Battery Check!


Remember the old days? Back when batteries had caps you took off to check their fluid level? They had vent lines, and we worried about hydrogen venting and stuff like that – and really worried about having a battery that wouldn’t spill during aerobatics. Checking battery levels was a maintenance item as common as changing the oil, and more often if the weather was particularly hot or cold. Batteries were finicky, and you paid attention to them.

For many years now, we’ve been flying our homebuilts mostly with sealed AGM batteries that you bolt in place, connect up, and go fly. If you leave your master on, you charge them back up. In a few years, you replace them. There is little to check other than voltage – or just judging by how fast they will turn the prop over when you hit the starter.  At condition inspection time, there is usually an inspection item that has you check the battery – but since it doesn’t take any fluid, and you know if it is starting OK or not, you might not climb in an do a visual check.

Well, if that’s true, you might want to reconsider. This AGM battery is typical of those used by many homebuilders in the past few decades – a lawn tractor/motorcycle/jet ski battery that does a good job of swinging the prop when you need it.  It had ben in service and done a fine job for about four years, mounted behind the firewall in a metal box, and not exposed to extreme conditions. It had, very recently, begin to struggle to push the standard-compression O-360 Lycoming over – it would do it, but reluctantly.

We’re not sure what went wrong, but clearly, it was something massive – even though it was still doing its job in this condition. The real question is when it started to look like this!

So lesson learned – even though AGMs are just basic bricks, its worth a good visual inspection every year. Or maybe more often if you have the chance.

Paul Dye

Paul Dye, Kitplanes® Editor in Chief, retired as a Lead Flight Director for NASA’s Human Space Flight program, with 40 years of aerospace experience on everything from Cubs to the space shuttle. An avid homebuilder, he began flying and working on airplanes as a teen, and has experience with a wide range of construction techniques and materials. He flies an RV-8 and a Subsonex jet that he built, an RV-3 that he built with his pilot wife, as well as a Dream Tundra they completed. Currently, they are building a Xenos motorglider. A commercially licensed pilot, he has logged over 5000 hours in many different types of aircraft and is an A&P, EAA Tech Counselor, and Flight Advisor, as well as a member of the Homebuilder’s Council. He consults and collaborates in aerospace operations and flight-testing projects across the country.
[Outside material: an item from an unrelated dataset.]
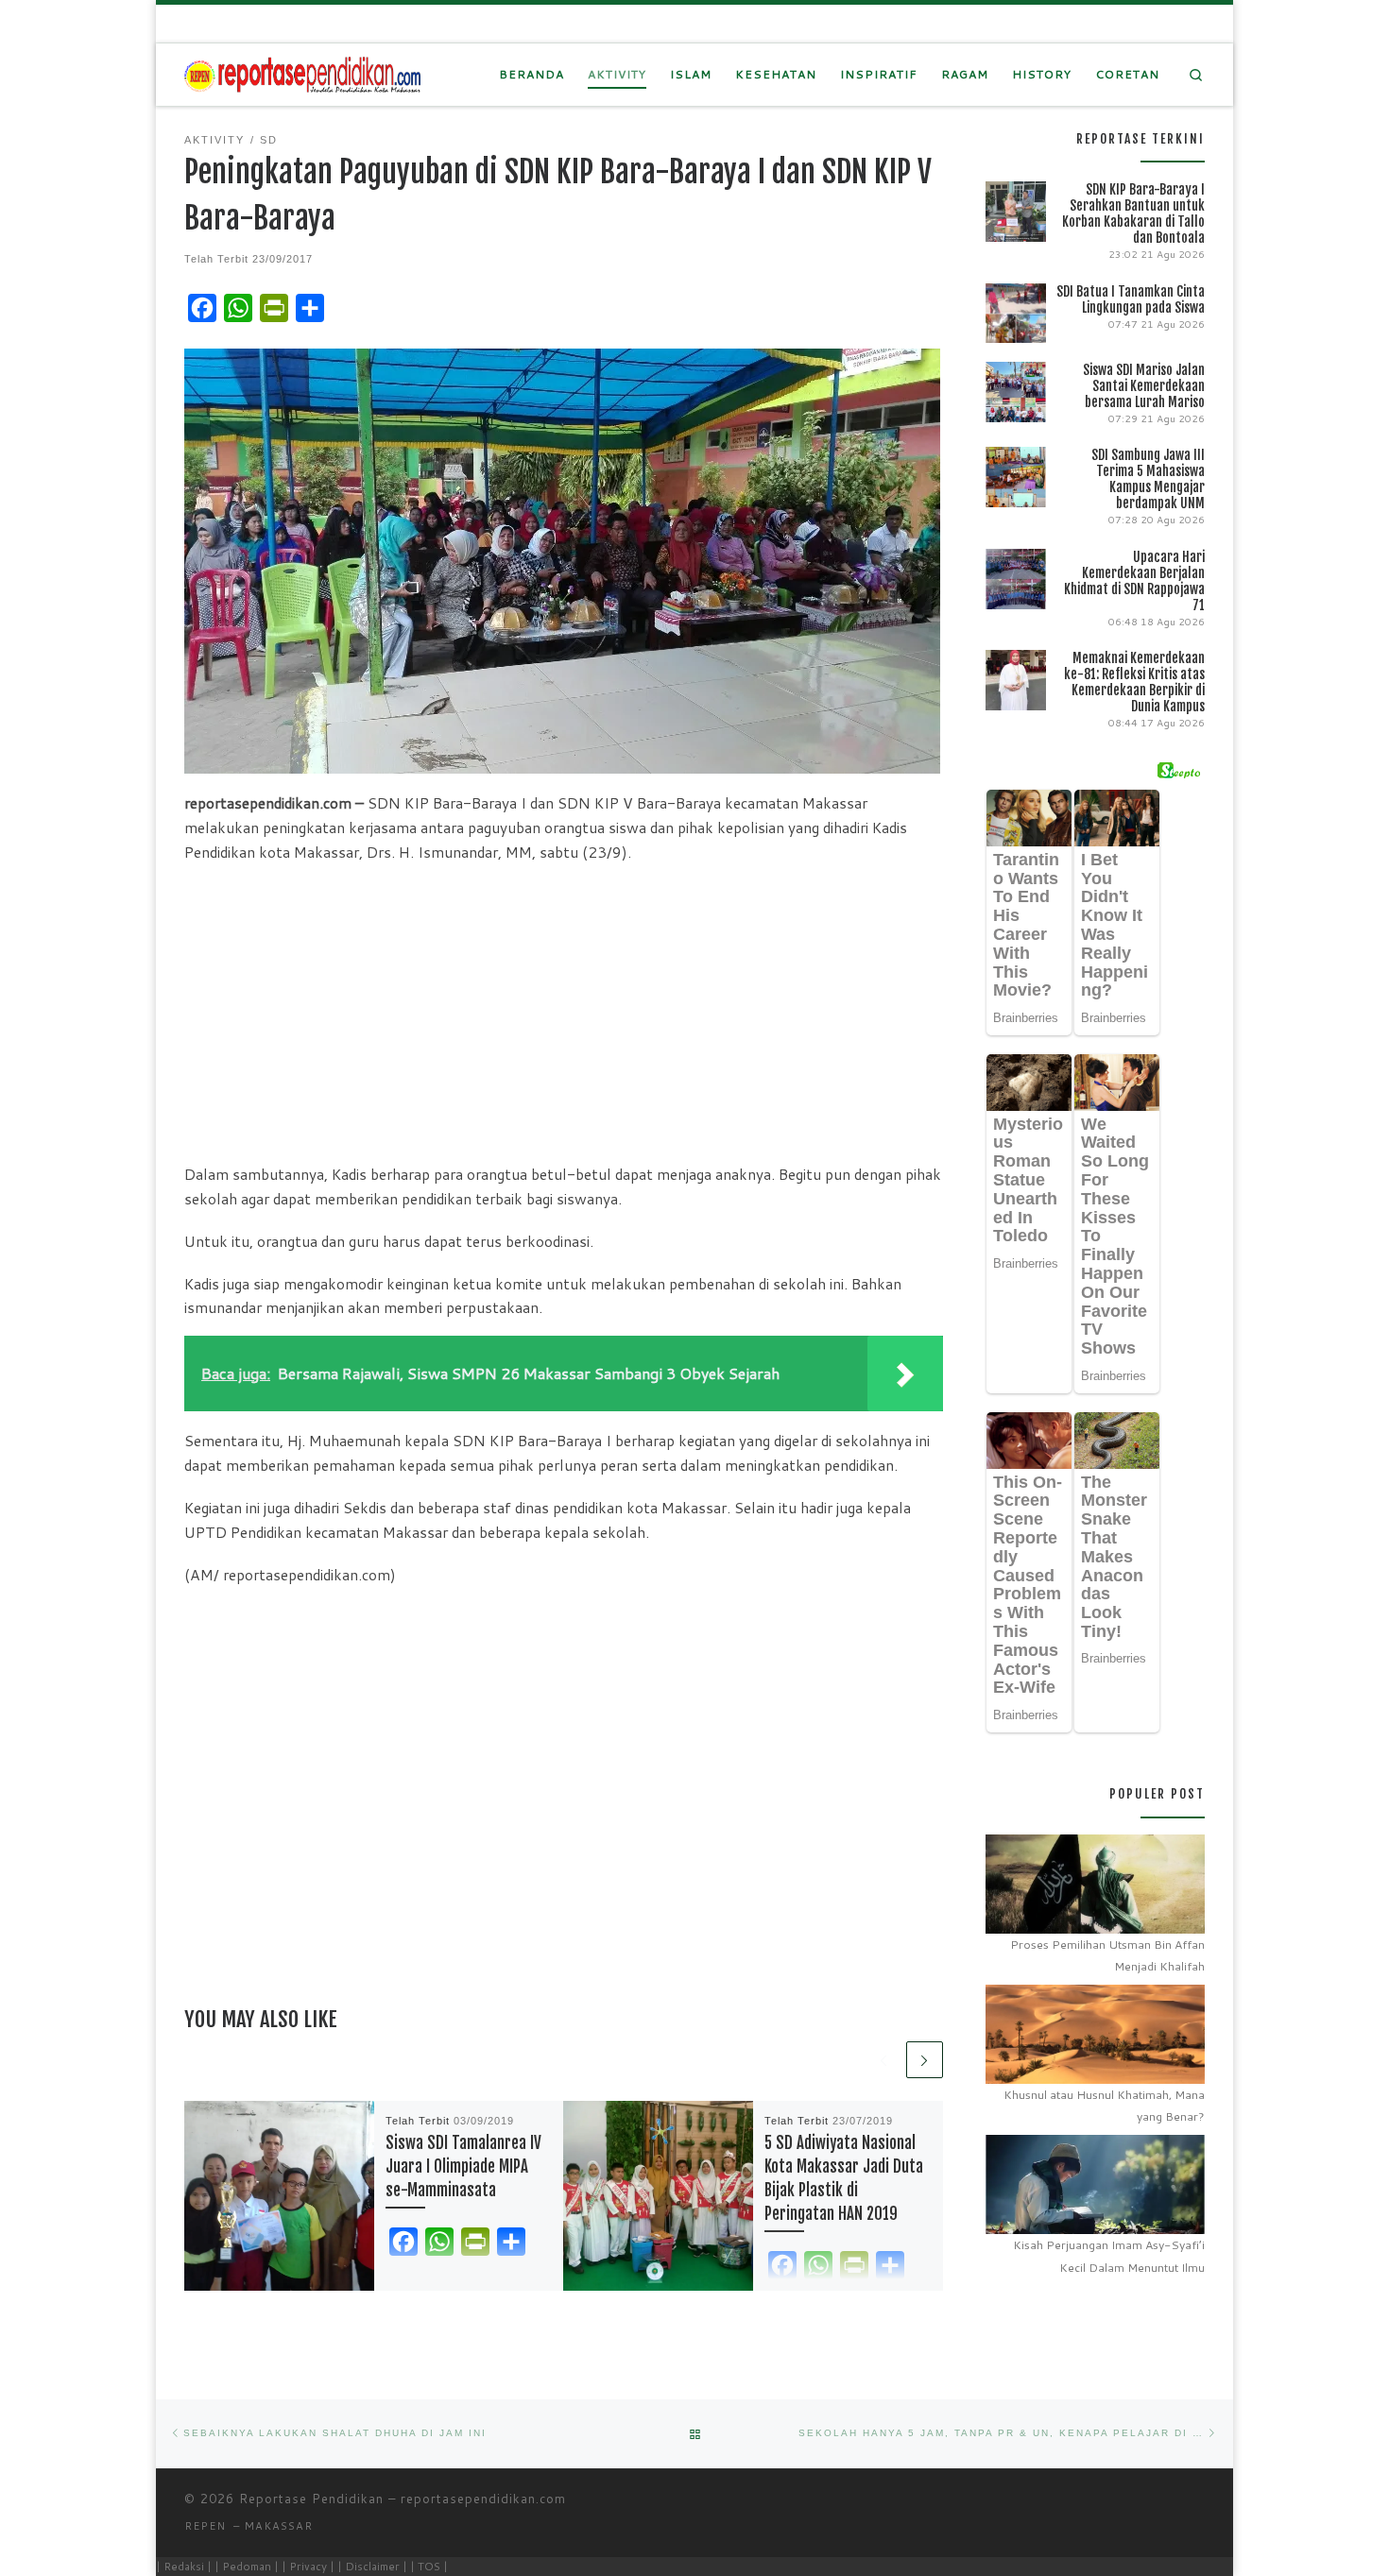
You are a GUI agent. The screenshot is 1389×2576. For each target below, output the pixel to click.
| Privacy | (308, 2566)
5 Replies to “Battery Check!”

  1. I've seen batteries that look like this, and they all had been excessively overcharged. This can happen if the battery has an inexpensive battery charger connected and left for days. The open circuit voltage of these is 15 to 16 volts , which is way too high.
    The other situation is that the aircraft voltage regulator is defective or miss-adjusted.
    A voltmeter in the aircraft is critical to seeing that the battery is not overcharged, or undercharged. The normal alternator voltage should be 14.0 to 14.2 volts.
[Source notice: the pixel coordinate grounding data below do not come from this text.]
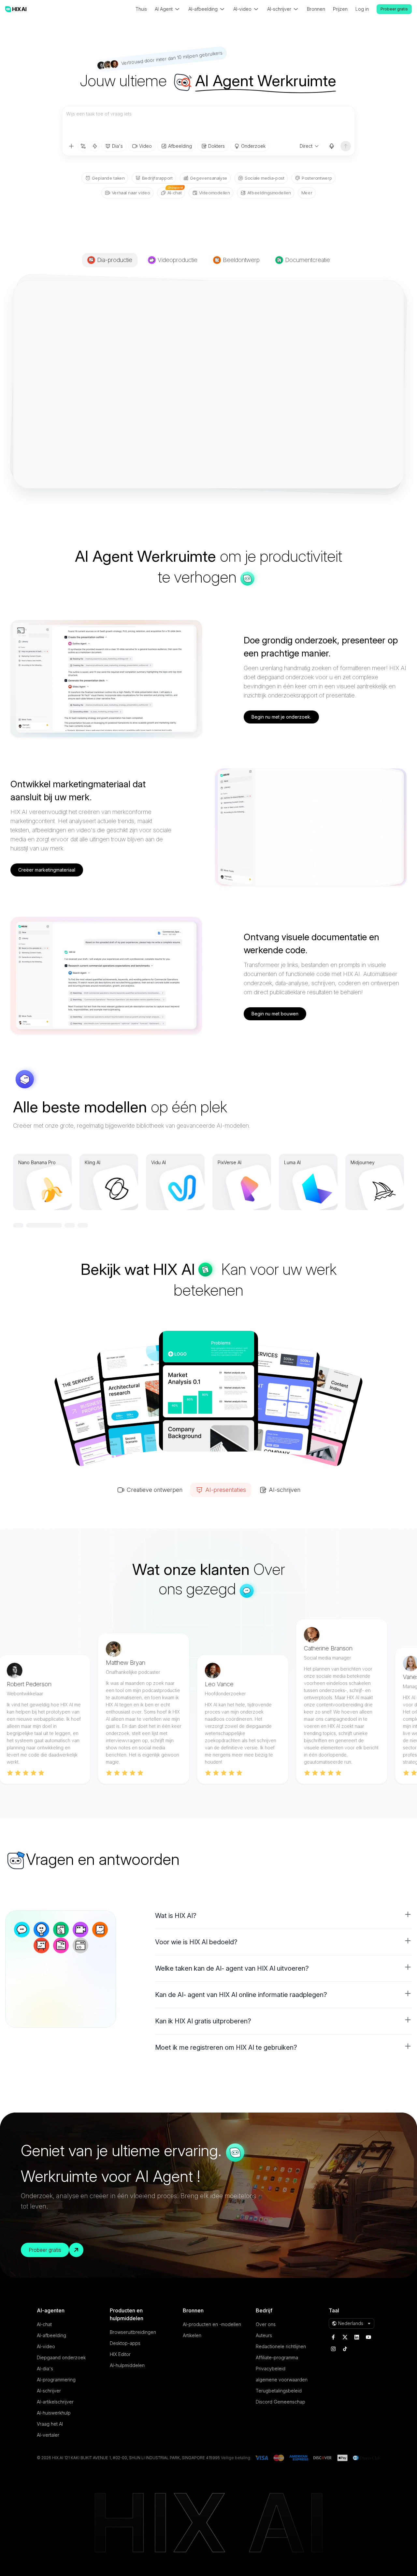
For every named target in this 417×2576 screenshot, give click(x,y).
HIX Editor (120, 2354)
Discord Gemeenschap (280, 2401)
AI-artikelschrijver (55, 2401)
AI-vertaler (48, 2435)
  2. JimH is right, but on a homebuilt I'm surprised an external component could even get to this state; a healthy paranoia on kit you installed yourself can be useful. In the busy cockpit (I fly weight shift) idiot lights are even more useful than a voltmeter, you can buy a big coloured LED that is easy to hook up to any 12v point and earth or negative, and glows red for undercharge, green for ok and flashing red for over cooking it above 14v. Mine came from an eBay seller in Scotland

  3. I put an Oddysey PC 680 battery in my new RV-9A in 2006 and replaced it in five years when my mechanic said it was weak on the load test. I put it in my motorcycle and it is still going strong. My buddy has had two of them in his RV-9A over the same time and the old one is in his lawn tractor. None of these show the kind of distortion Paul experienced.
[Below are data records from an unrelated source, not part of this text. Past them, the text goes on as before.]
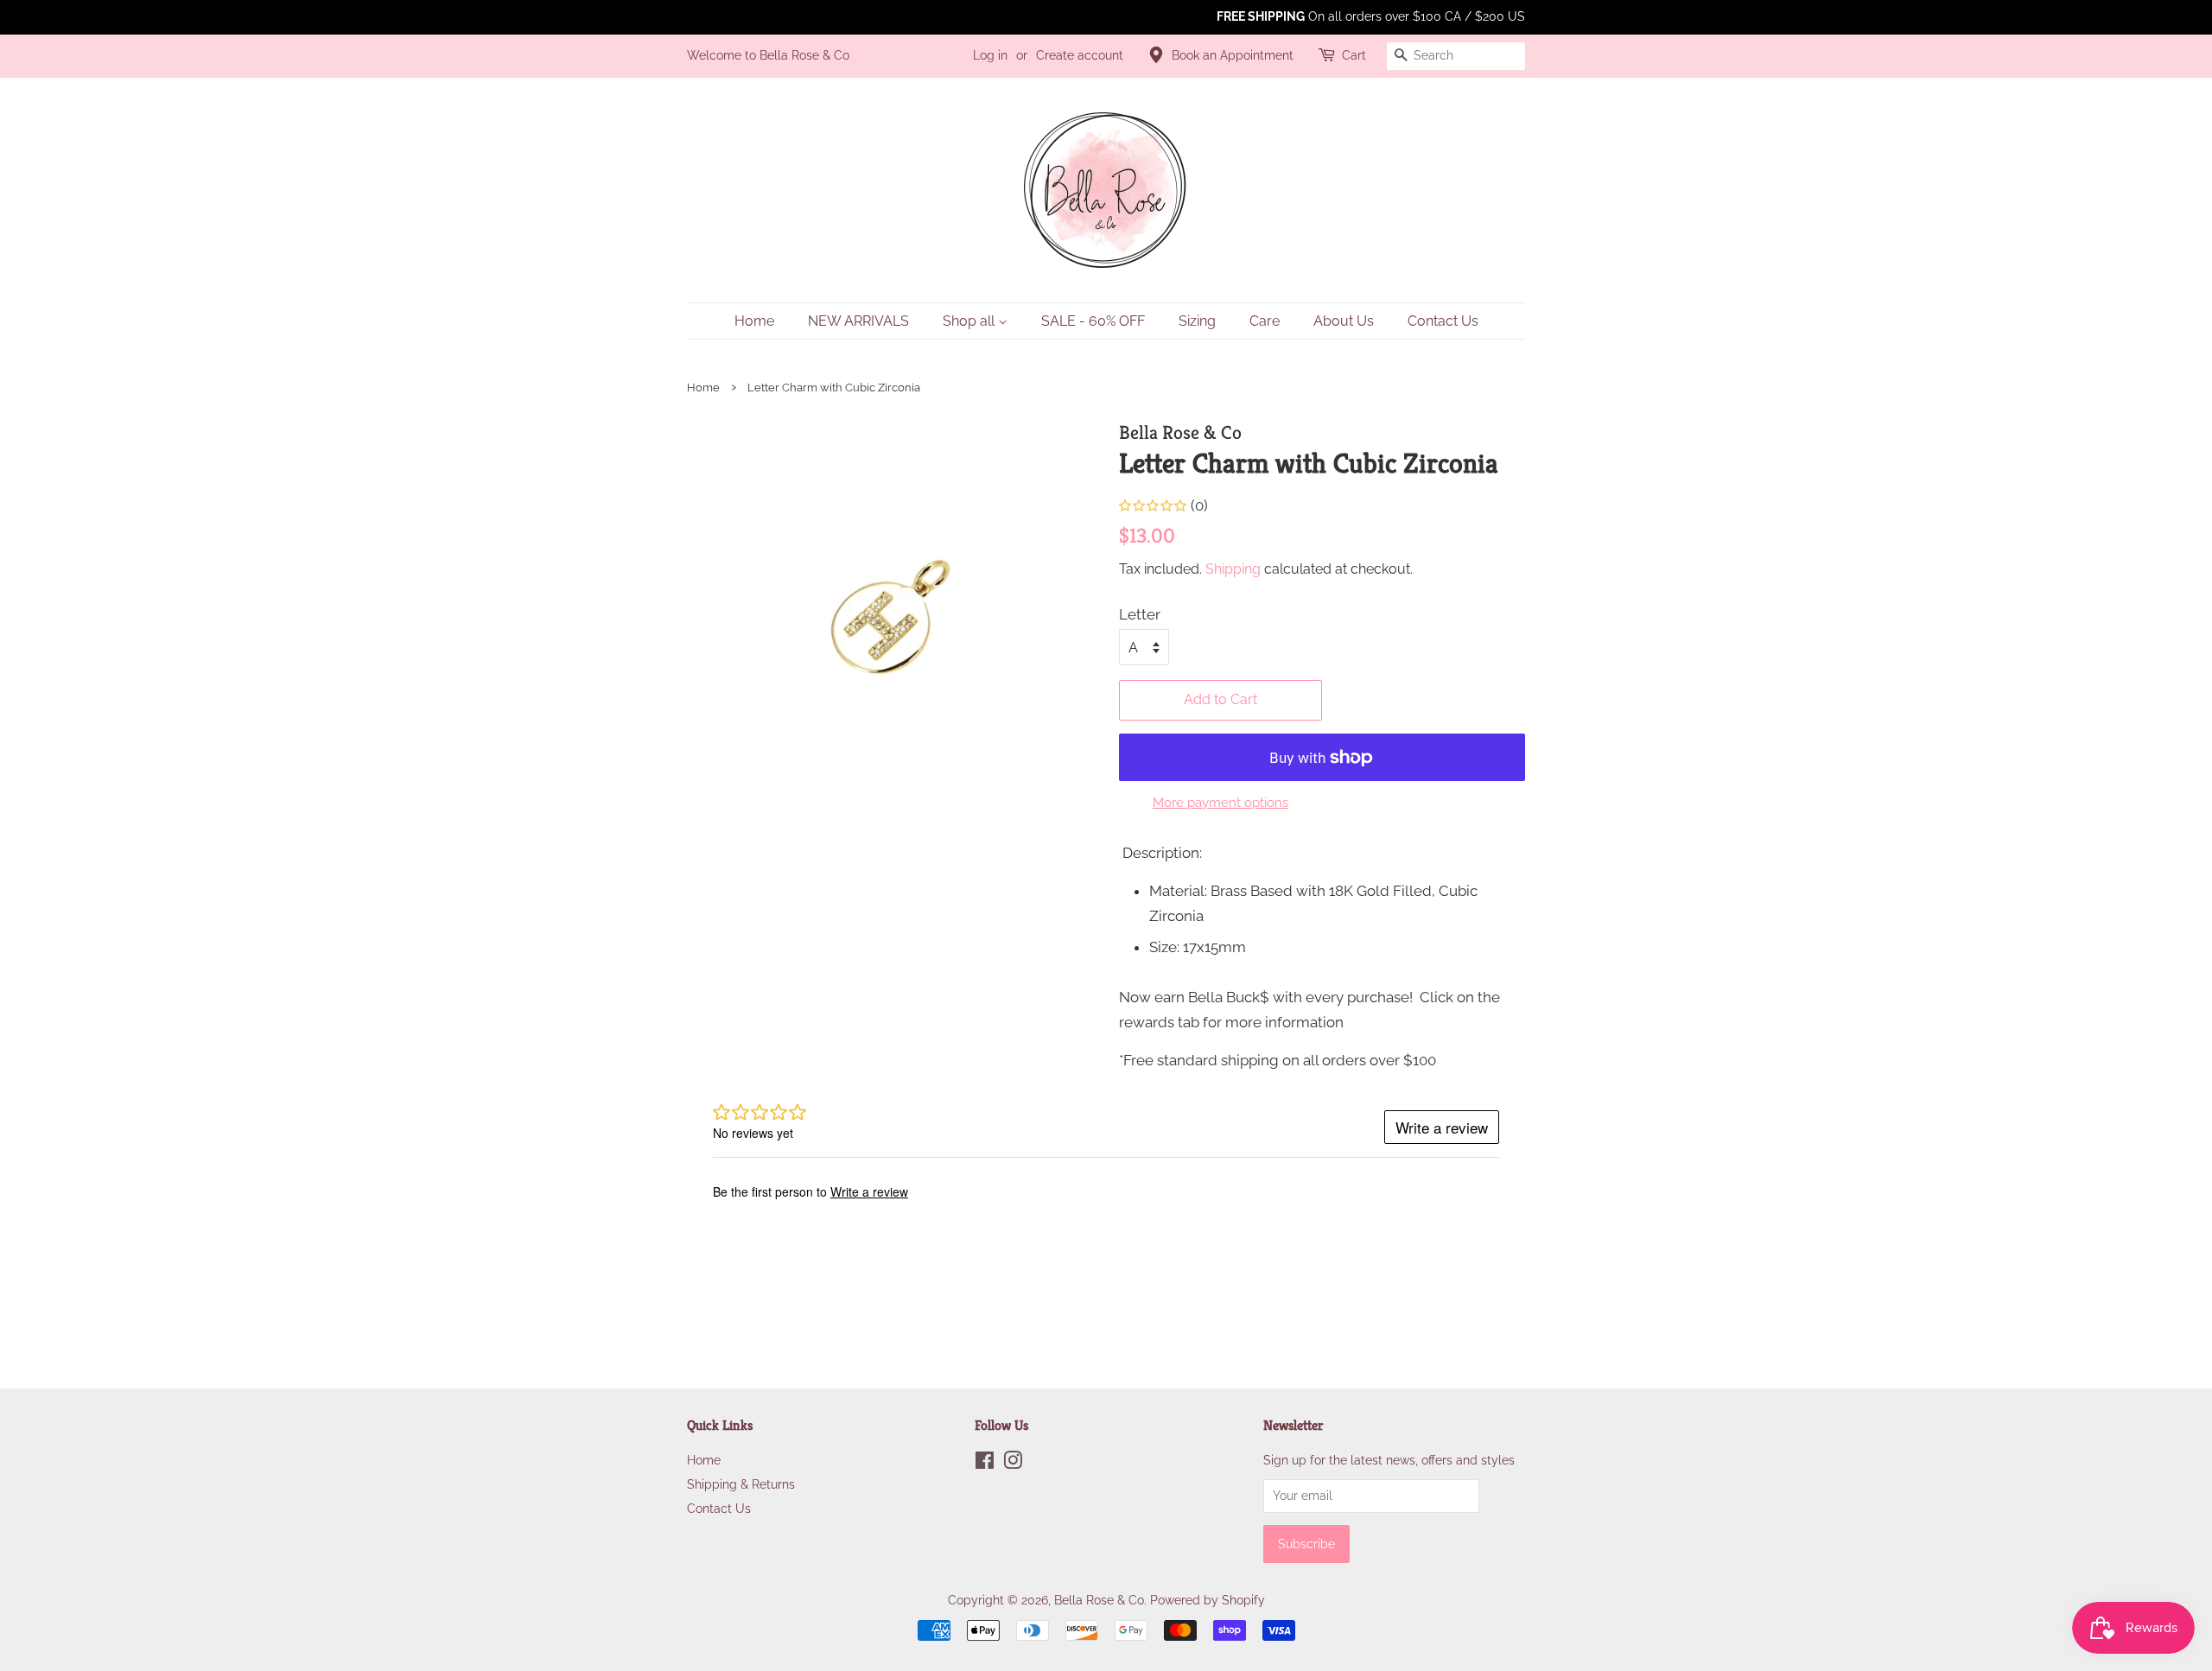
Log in (990, 55)
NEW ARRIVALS (858, 321)
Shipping (1233, 569)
  4. Your voltage regulator is not functioning. It is cactus, kaput, broken, not working. You're battery has taken on the function of regulator by absorbing the excess voltage of the generator/alternator. It does this by boiling off the electrolyte in the battery while still keeping the voltage down to about 14.2 volts. This causes excessive heat and pressure which has distorted the battery housing. If you do nothing except replace the battery, it will happen again to the new battery. If you let it go on until there is no longer enough electrolyte to maintain 14.2 volts. The voltage will rise quite quickly ( perhaps in only minutes) to whatever is being generated. Possibly 20 to 25 volts. What do you think that will do to every electrical component in you aircraft that is switched on at the time. What was the price of that glass cockpit again? Ask Jim Weir to explain this to you. The fundamental rule is, "DO NOT RUN ANY EQUIPMENT WHICH HAS HAD A DAMAGED BATTERY UNTIL YOU HAVE ASSERTAINED THE CAUSE OF THE DAMAGE" .Quite often the battery has served the function of a fuse or circuit breaker.